The HUE-MAN Project
Towards The Development Of An Effective Enzyme Replacement Therapy For Human Alpha-Mannosidosis
Alpha-Mannosidosis is a rare inborn disorder caused by the lack of the lysosomal enzyme α-Mannosidase, resulting in mental retardation, skeletal changes, hearing loss and recurrent infections. The children are often born apparently normal, and their conditions worsen progressively, without any possibility to prevent this evolution. In the children that are born healthy, a therapy initiated at an early age could contribute to a normal development. Today, the most promising therapy for lysosomal storage disorders is enzyme replacement therapy (ERT); where the enzyme lacking in the patient is introduced into the blood stream, from where it is internalised by the cells and reaches the lysosomes, acting as the endogeneous enzyme. ERT products are on the market today for diseases such as Gaucher and Fabry and clinical trials are underway for a number of other diseases. Within FP5 the collaborative research project EURAMAN successfully established an enzyme replacement therapy for a mouse model of Alpha-Mannosidosis. A correction of storage in many tissues including brain was found after administration of lysosomal acid á-Mannosidase (LAMAN) from bovine kidney, and human and mouse recombinant LAMAN. The main objective of the HUE-MAN project is to transfer and expand the knowledge obtained from the EURAMAN project studies to investigate and establish clinical parameters in the mouse model and a natural history study of the human disease in order to define clinical endpoints for the future clinical trials in á-Mannosidosis. Furthermore, in parallel, HUE-MAN will establish conditions for the production of rhLAMAN that can pave the way for a First Clinical Trial in Man.

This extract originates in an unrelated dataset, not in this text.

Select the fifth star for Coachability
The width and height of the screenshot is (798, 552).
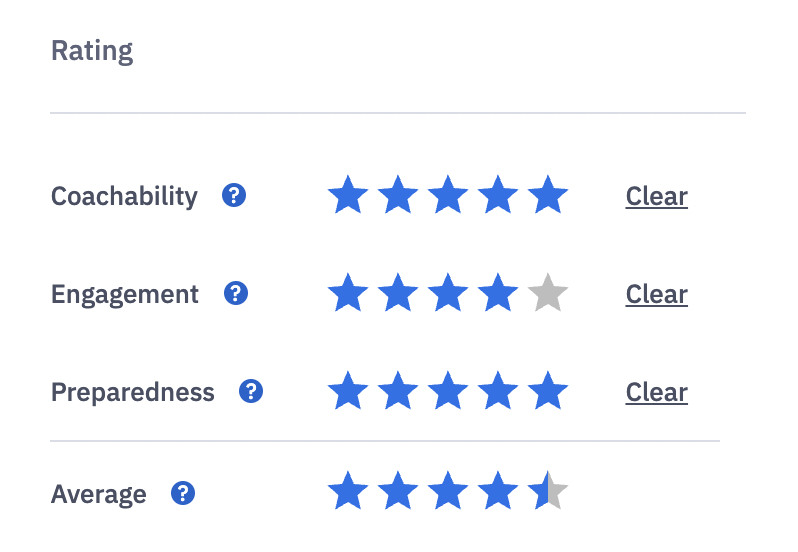(548, 195)
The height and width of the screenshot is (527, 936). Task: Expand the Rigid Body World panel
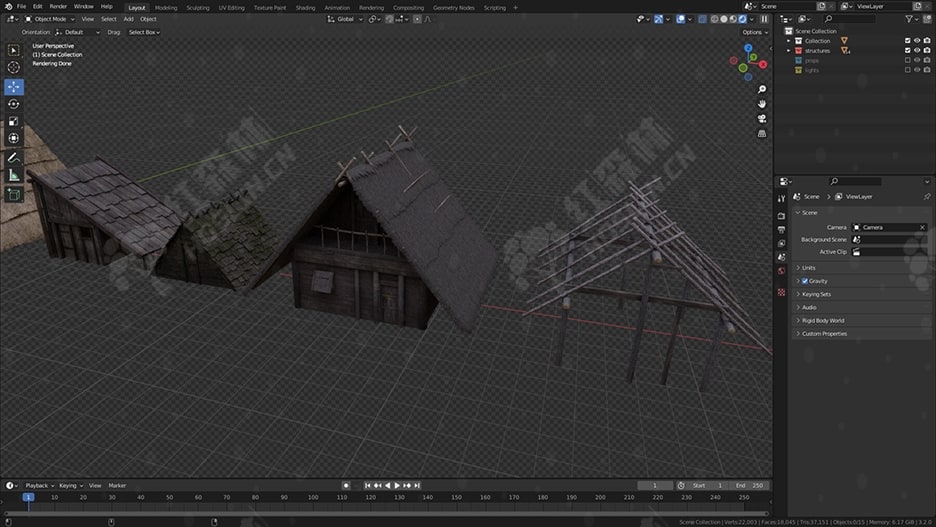(x=822, y=321)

In view of the need to get an causative cure for the human disease and taking into account the promising data on enzyme replacement therapy using human recombinant LAMAN in the mouse model the current project will bring together cell and molecular biologists, clinicians with regular patient contact, neuropharmacologists with expertise in behavioural analysis, epidemiologists and biochemists with experience in large scale enzyme production and toxicology testing to set up the conditions and knowledge for eventually introducing the reLAMAN drug into first clinical trials. The unique composition and collection of expertises of his consortium will be of major importance to pave the way for a successful introduction of ERT for human patients suffering from Alpha-Mannosidosis. The ultimate aim will be to push forward the development a high quality, safe and effective drug.